With the verified training data, I've been trying to predict stock performances, given some key numbers.
I'm using the scikit toolbox for Python and the initial findings is that the neural network hasn't been able to predict the stock performances. The correlation between the predicted values and the target values is close to zero.
Findings
I've run several iterations with different parameters, like alpha (learning rate), random state, batch size and whether to use historic data or not. They all point to the same conclusion - there is no easy-to-catch pattern that the neural network can find.
These finding support the efficient market theory - the past information is already priced into the current stock prices.

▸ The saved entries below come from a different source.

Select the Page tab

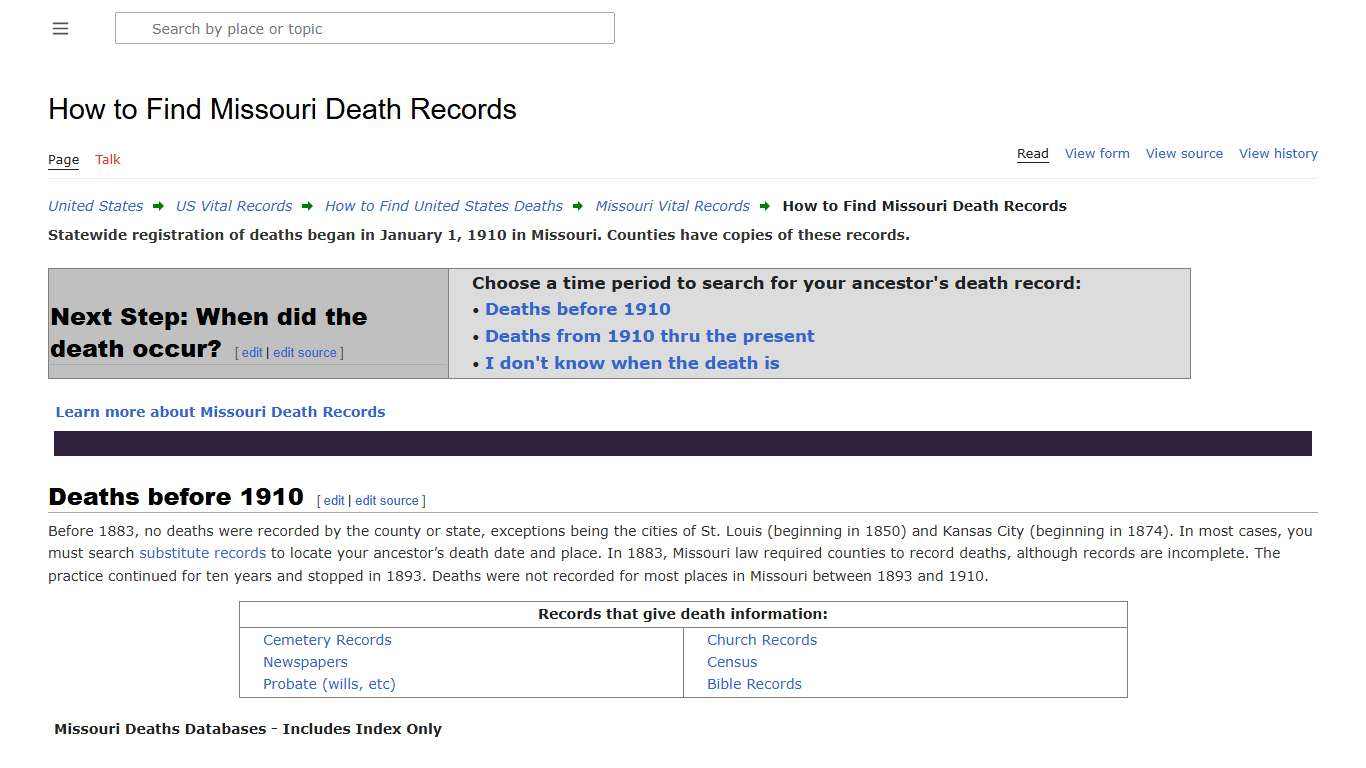click(62, 159)
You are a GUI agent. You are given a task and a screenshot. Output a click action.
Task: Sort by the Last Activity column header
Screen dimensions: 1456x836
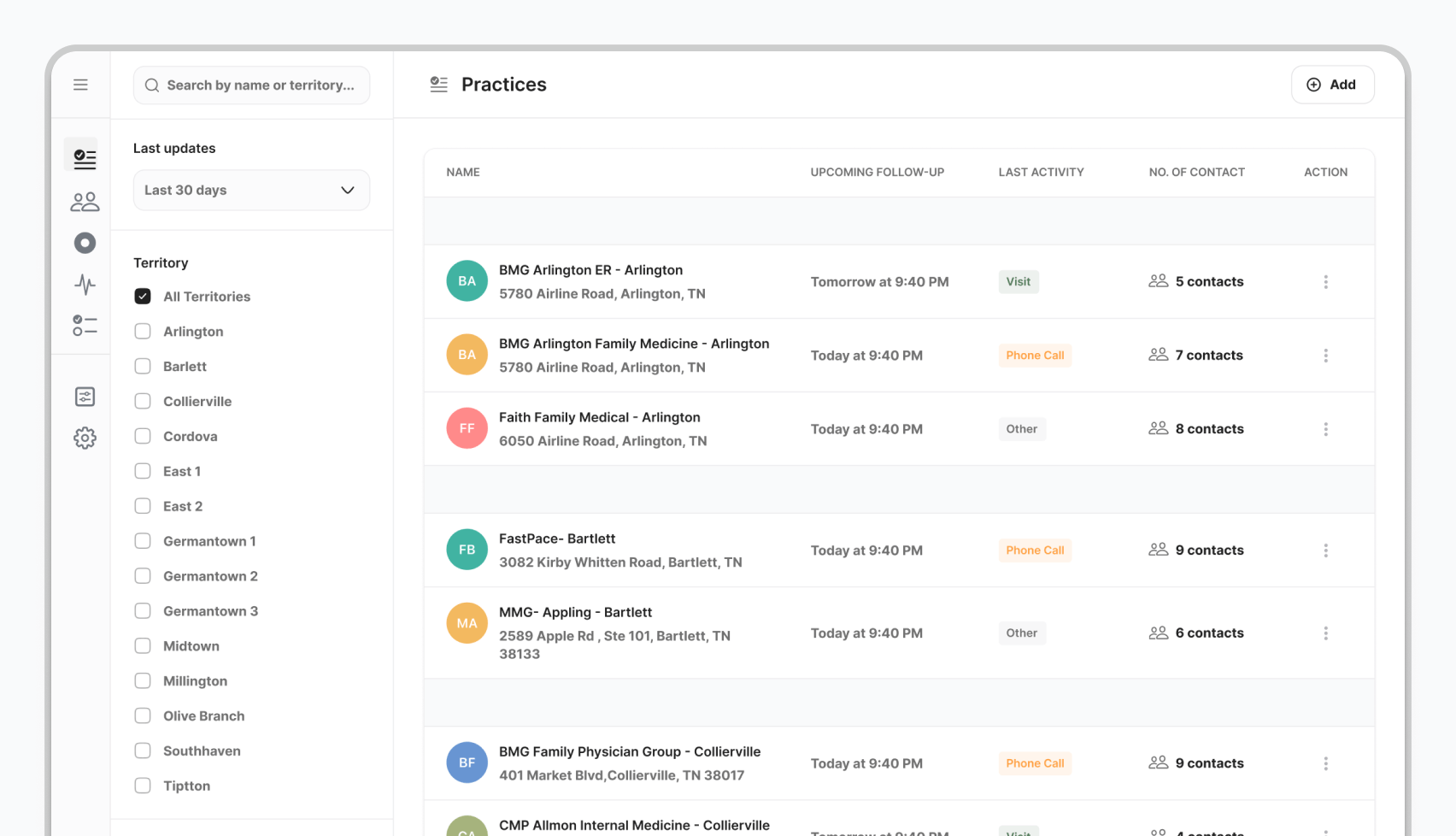[1041, 173]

The distribution of the result data is hard to model using a neural network. Most of the data is small, but there are some few outliers that generates large losses for the training function.
|
The result distribution. 95% of the results are in the range -0.0143 up to 0.0166, but some outliers are much bigger. |
For reference, I trained a neural network for a dataset that is available in sklearn (
load_diabetes). That network found a quite strong correlation between predictions and the results (75%). This means that I know how to set up and use data sets for machine learning.
Summary of the project and the future
I have no plans to continue the project at this moment. The web scraper will keep recording stock records and I'll update the
documentation.
Lessons learned:
- Verify the data early in the project!
- Use standard schemes for saving the data. Preferably CSV format, and/or a format that can easibly be imported into a database.

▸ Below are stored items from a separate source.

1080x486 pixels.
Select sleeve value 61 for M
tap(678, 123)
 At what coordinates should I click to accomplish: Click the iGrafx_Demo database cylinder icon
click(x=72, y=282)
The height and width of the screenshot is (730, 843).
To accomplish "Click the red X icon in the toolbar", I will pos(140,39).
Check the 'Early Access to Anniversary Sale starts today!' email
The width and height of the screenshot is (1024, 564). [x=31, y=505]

- Add checks for inconsistent data that notifies the operator.
Unplanned future work:
- Map the results into an machine-learning friendlier distribution. Maybe logarithmic scale?
- Iterate over different prediction windows. Currently only 7 days is used.
- Use other algorithms, like K-nearest neighbor.
For the end of the year, I'll explore Internet of Things (IOT) with Arduino and Raspberry PI. The train project will continue in 2021.